WORK INSTRUCTIONS. Leaving out every picture, copy the lines of the material below exactly, from the line containing "Open the ピボットテーブル入門 template" through the line containing "Devices and Printers".

DATA PROVIDED.
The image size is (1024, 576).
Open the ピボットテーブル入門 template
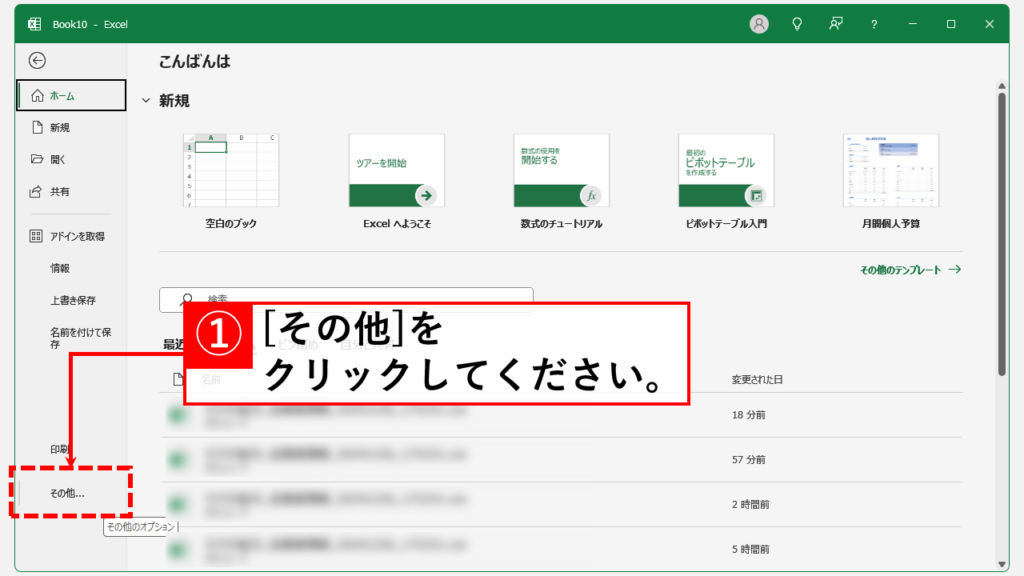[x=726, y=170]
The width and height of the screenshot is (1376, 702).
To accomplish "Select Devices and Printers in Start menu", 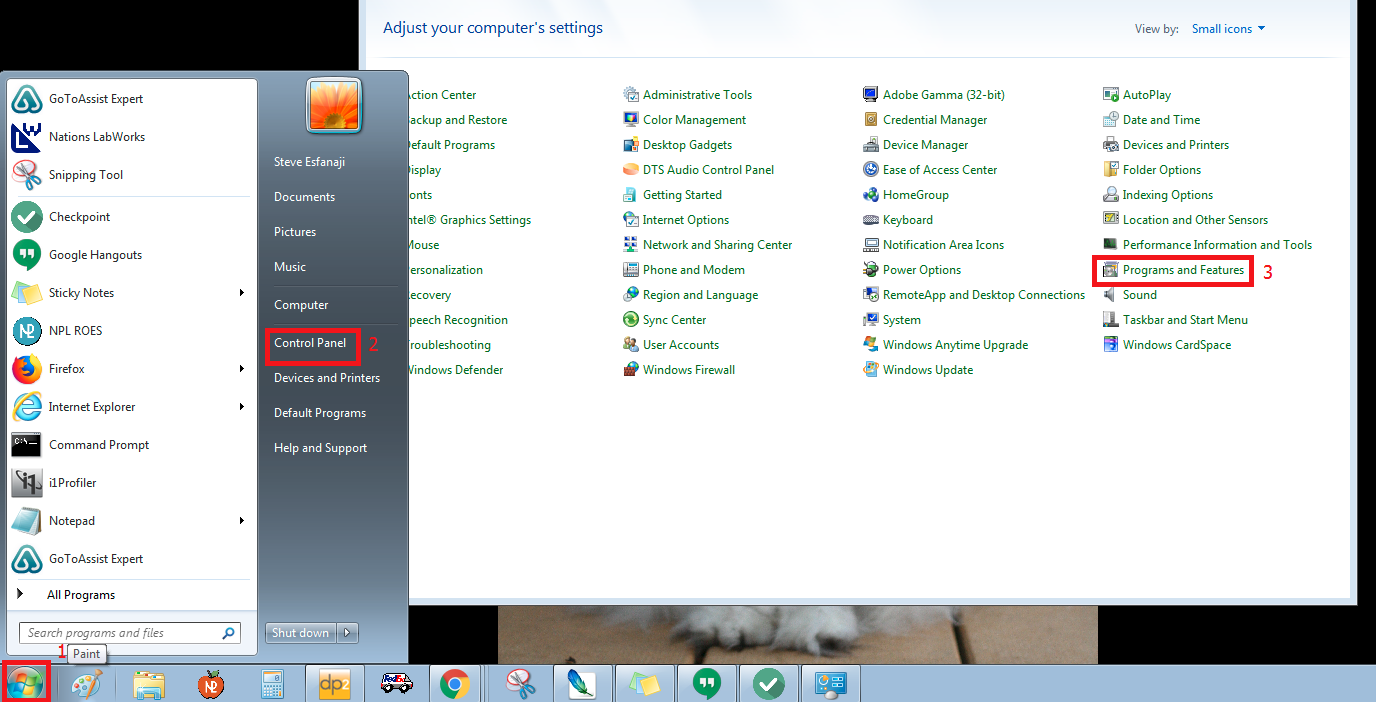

---

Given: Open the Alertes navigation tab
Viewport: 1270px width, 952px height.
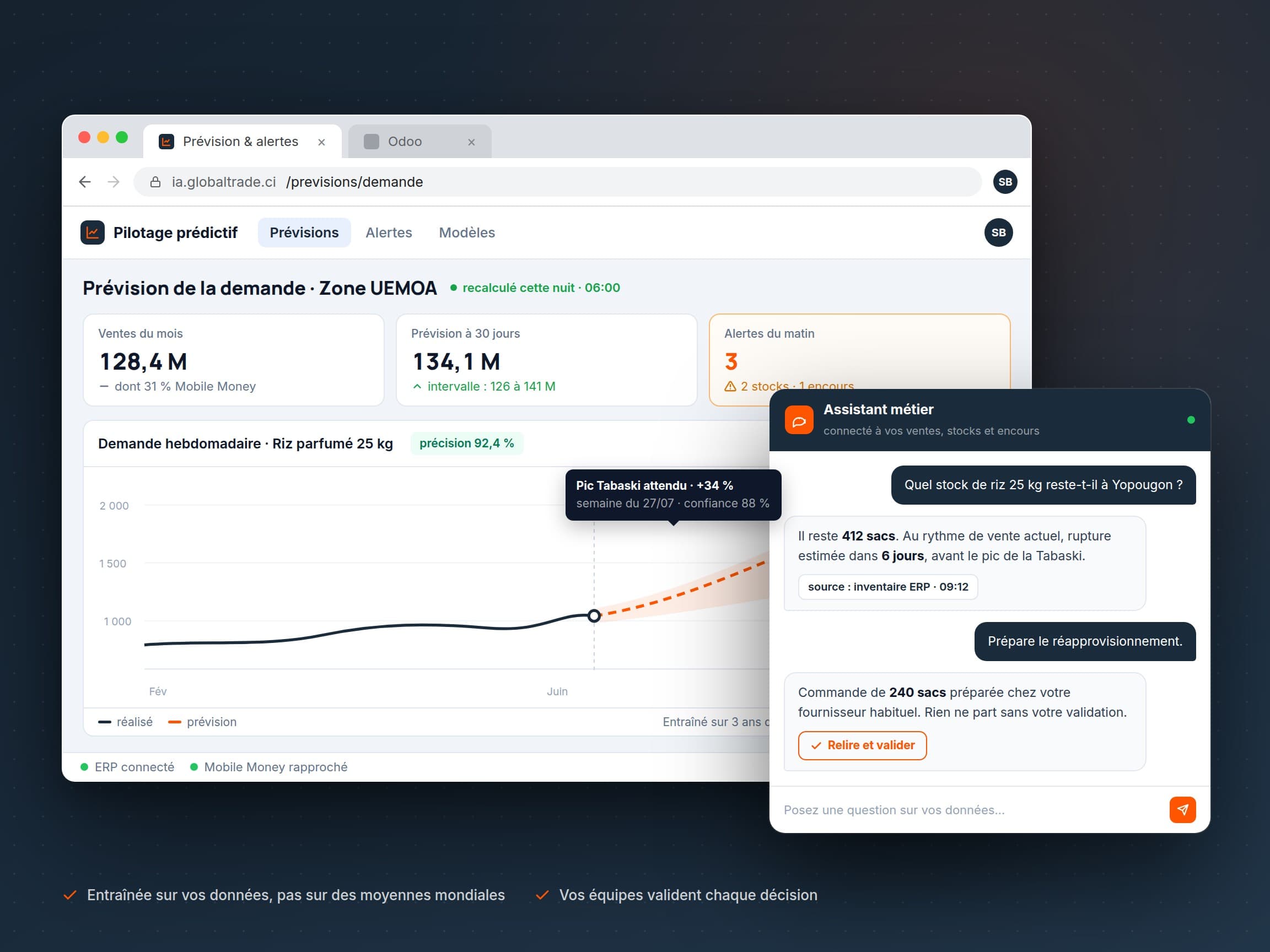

==

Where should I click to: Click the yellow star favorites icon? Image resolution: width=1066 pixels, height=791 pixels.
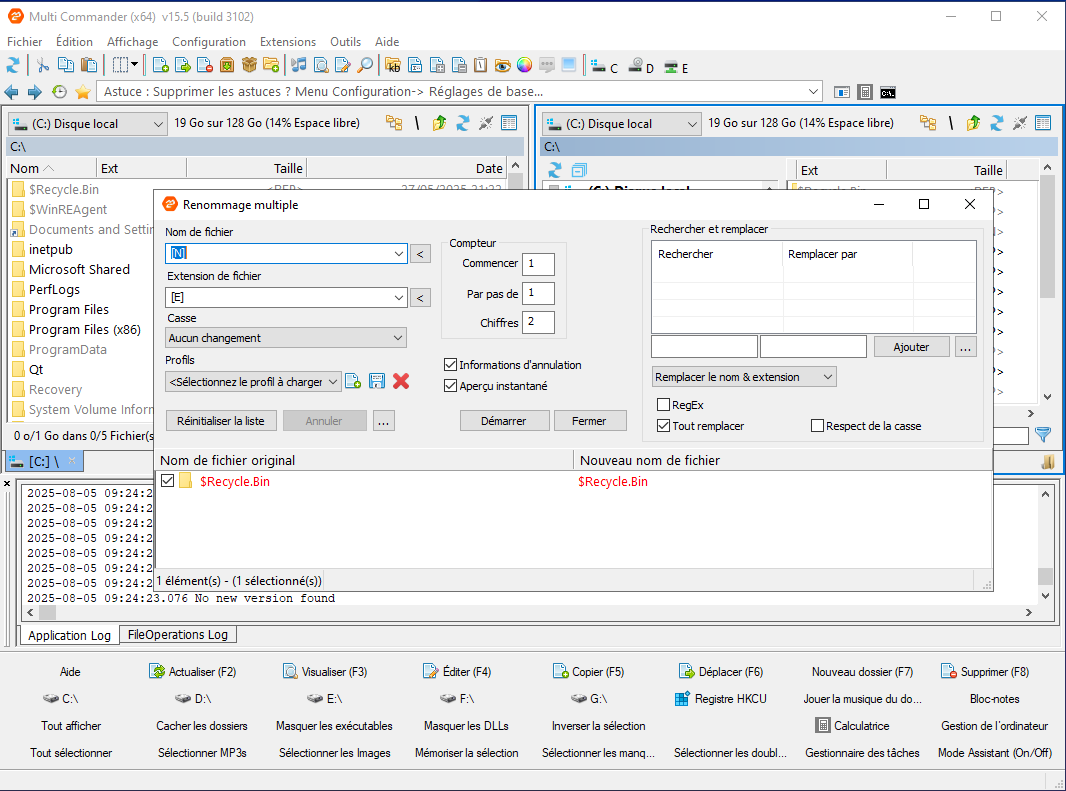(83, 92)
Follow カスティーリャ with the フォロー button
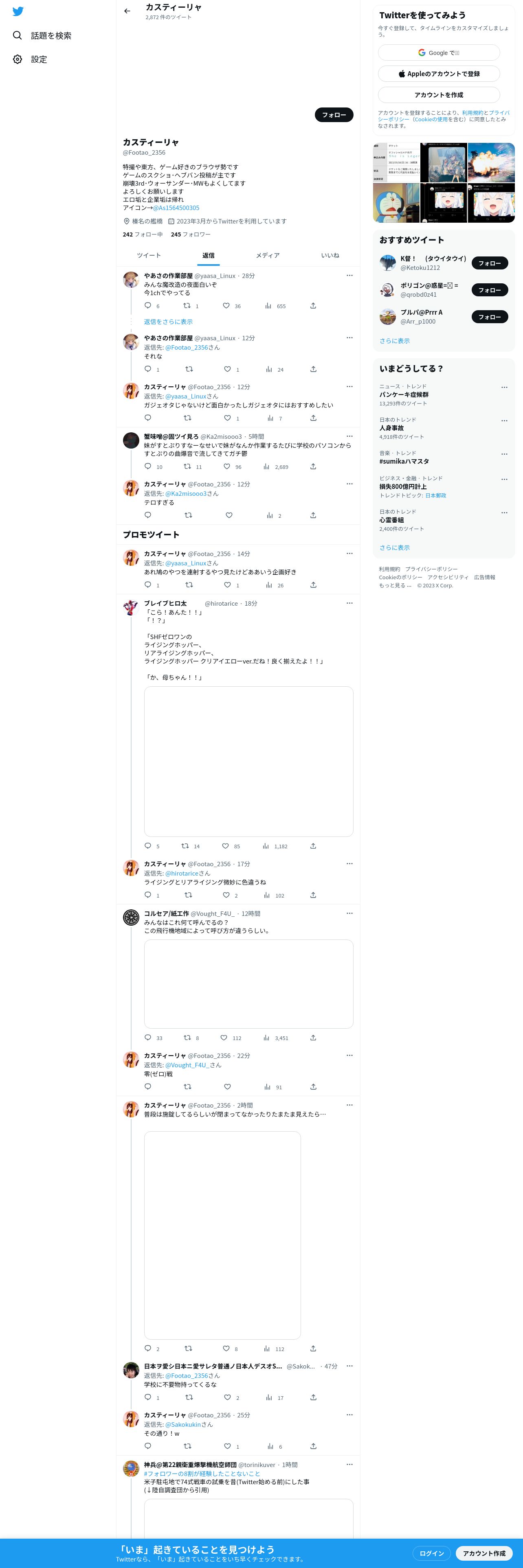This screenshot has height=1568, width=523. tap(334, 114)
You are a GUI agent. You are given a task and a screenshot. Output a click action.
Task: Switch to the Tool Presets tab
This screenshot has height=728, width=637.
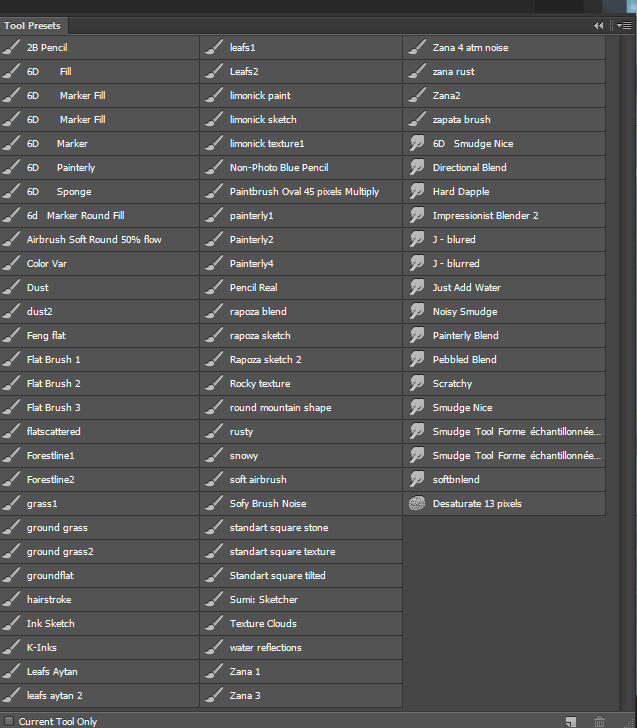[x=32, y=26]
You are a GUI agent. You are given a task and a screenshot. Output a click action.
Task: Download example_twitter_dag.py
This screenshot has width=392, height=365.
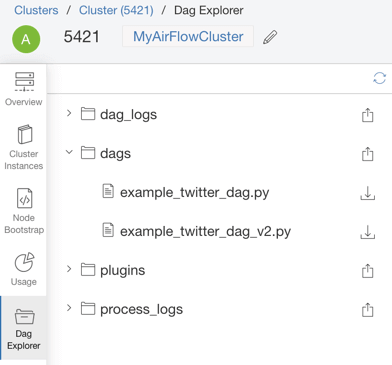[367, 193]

RESULT OF THE EXERCISE.
Open the ピボットテーブル入門 template
[x=726, y=170]
The width and height of the screenshot is (1376, 702).
To accomplish "Select Devices and Printers in Start menu", 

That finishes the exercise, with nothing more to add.